Should the ritual of making junior house officers work 30- to 36-hour shifts, seen as a rite of passage by some senior doctors, continue or should Singapore be adapting practices to suit the times (Alternatives to house officers' long shifts may come with attendant complications, Feb 11)?
If 30- to 36-hour shifts during normal operations are not recognised as a problem to begin with, then all this talk about mental well-being and taking care of our healthcare workers rings hollow.
As a concerned layman, I wonder if it may be more constructive to not just label this as another "strawberry generation" issue, but instead view it from a broader perspective.
If the civil service were resistant to change, Singapore's civil servants would still be working 5 1/2-day weeks now.
And if we were still focused on getting our soldiers to shine their boots or starch their uniforms till they can stand upright, we might not have the 3G Singapore Armed Forces capabilities today - when the sum of all fighting units acting in unison has become a force multiplier, helping us combat our dwindling manning levels without losing capabilities.
According to the 2019 Global Burden of Disease report, while the average life expectancy of Singaporeans is 84.9 years, the healthy average life expectancy is only 73.9 years.
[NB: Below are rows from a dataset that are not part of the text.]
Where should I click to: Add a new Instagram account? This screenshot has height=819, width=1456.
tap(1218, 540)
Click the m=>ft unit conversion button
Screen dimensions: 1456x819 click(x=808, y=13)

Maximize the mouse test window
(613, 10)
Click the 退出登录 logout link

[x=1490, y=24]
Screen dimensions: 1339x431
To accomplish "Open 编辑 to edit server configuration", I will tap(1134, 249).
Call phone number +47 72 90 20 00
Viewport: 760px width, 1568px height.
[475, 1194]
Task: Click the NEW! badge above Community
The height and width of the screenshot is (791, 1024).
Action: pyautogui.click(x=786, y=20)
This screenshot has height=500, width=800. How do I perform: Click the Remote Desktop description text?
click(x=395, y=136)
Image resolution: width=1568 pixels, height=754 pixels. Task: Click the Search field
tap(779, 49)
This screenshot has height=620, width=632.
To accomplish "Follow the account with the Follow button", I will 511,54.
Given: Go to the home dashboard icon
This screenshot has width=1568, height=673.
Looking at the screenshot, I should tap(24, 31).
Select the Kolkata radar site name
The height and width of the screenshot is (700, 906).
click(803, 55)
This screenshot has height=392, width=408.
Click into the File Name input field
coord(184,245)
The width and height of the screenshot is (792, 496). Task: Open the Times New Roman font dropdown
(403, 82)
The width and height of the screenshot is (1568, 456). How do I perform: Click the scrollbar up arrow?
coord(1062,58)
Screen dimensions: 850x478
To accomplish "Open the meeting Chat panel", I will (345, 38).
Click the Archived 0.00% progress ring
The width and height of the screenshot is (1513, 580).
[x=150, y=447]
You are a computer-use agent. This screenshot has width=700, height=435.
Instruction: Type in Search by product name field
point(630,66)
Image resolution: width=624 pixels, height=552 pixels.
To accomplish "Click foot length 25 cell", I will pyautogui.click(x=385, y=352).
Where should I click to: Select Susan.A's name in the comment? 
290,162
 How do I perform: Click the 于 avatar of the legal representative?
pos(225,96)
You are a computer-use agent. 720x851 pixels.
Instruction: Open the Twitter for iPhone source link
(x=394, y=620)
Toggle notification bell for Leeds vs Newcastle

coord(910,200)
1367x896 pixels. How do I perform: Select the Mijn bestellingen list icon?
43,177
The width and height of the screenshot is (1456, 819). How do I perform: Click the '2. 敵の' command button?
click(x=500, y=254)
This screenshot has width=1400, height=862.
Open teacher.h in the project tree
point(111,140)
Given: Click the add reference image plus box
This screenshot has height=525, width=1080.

That's 11 years spent in ill health needing medical attention.
Even before the pandemic, demand for medical services had increased so much that it was common to wait three to six months to get a referral to see a specialist at a public hospital.
Being a small country with limited manpower, is it practical to expect the public healthcare sector to shoulder the full burden of a pandemic?
The Singapore Armed Forces conducts civil resource requisition exercises to practise activating private sector assets. Should we be looking at formalising something similar for the medical fraternity? And in so doing, is it possible to tweak the system to meet the current manpower crunch we are already facing?
If we don't even have that spare capacity now, what then if the dreaded Disease X should hit us?